By Meghan Hall
Nearly eight years after buying out its investment partner, Kimco Realty Corporation has received the green light to redevelop Bellevue’s Marketplace at Factoria Mall over the next several years. At the end of last year, the City of Bellevue formally approved plans to redevelop the 43-acre property into a more mixed-use development complete with housing, offices and additional retail.
Kimco acquired the majority of its joint venture partner’s interest in the property back in 2013, when the estimated value of the asset was about $130.75 million. Prior to the acquisition, Kimco had retained 50 percent ownership interest in the property. The acquisition was initially part of a wider strategy to streamline the firm’s joint venture investments.
The original mall totals 526,000 square feet and was first built more than 40 years ago. Kimco’s plans for the asset will redevelop the property with up to 685 apartments, a 150-room hotel and two office buildings totaling 175,000 square feet. Kimco also plans to add 30 percent more retail to the property.
Three expansive plazas will also be constructed to create an open-air shopping connection, and some of the mall’s current anchor tenants will ultimately be relocated to different positions on the property to accommodate new plans. Renovations to the existing mall and retail assets are also part of the plans.
The project was approved in November of 2020 and buildout is expected to occur over eight phases. The preliminary phase will include a 295-unit market-rate apartment building and new retail at the northwest corner of the property through reconfiguration of an existing mall common area. Phase Two will see parking reconfiguration and street improvements, while Phase Three is expected to include a hotel at the southeast corner.

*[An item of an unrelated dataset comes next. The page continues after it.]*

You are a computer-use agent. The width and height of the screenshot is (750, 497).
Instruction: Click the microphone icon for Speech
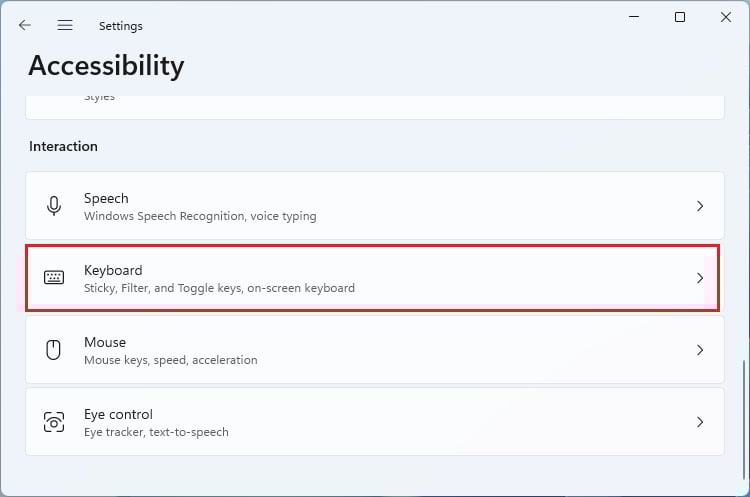[x=54, y=206]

Pedestrian connections and the plazas will make up the bulk of Phase Four.
Phase Five is where the mixed-use aspect is expected to take shape, according to Kimco. “This phase is the trigger to move into a “mixed use” direction for the overall development with the redevelopment of the Walmart Development area,” documents state. “Setting the stage for adding complementing use to the mall with a two-level new retail area and associated parking structure between the new retail and existing Walmart.”
After the two planned office buildings rise in Phase Five, Phase Six will include a new gathering plaza and retail area. Phases Seven and Eight will include exterior renovations to the mall and 300 new multifamily units, respectively.

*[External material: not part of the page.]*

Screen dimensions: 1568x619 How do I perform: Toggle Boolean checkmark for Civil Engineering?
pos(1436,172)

Exactly when the refresh of the property will begin is unclear, as project documents indicate that construction will depend on market conditions. Construction could begin as early as this spring, however, Kimco Realty declined The Registry’s request for comment when asked about its plans for the development. DLR Group is the master planner for the property, while Runberg Architecture Group is working to design the residential portion of the project.
Kimco’s plans are similar to several others throughout the Puget Sound as retailers have faced a massive shift in consumer habits. Within the Puget Sound, two other mall revamp projects are on the docket. Perhaps the largest project—and most intense in scale—is the repositioning of the Northgate Mall. Once built out, the formerly enclosed mall will include about 1,205 residential units, 596,600 square feet of retail, 768,800 square feet of office, two hotels and a new NHL ice center. The overhaul remains one of the most ambitious projects in the Puget Sound and has been in the works for more than a decade.
The Alderwood Mall in Lynnwood is also receiving a bit of a revamp. As of an update provided to the City in the summer of 2020, the mall was operating at 95 percent capacity, but property owner Brookfield Properties was moving ahead with Avalon Alderwood. The expansion project would transform the former Sears building into two six-story multifamily apartment buildings that will include more than 320 residential units. The goal of the project is to breathe life into the complex and create a community that exists outside of normal business operating hours.
The goal for Kimco and Marketplace at Factoria will be quite similar. As the role of malls—often regarded as greater community anchors—and retail continue to change, ensuring their longevity and vibrancy through repositioning will remain a key strategy.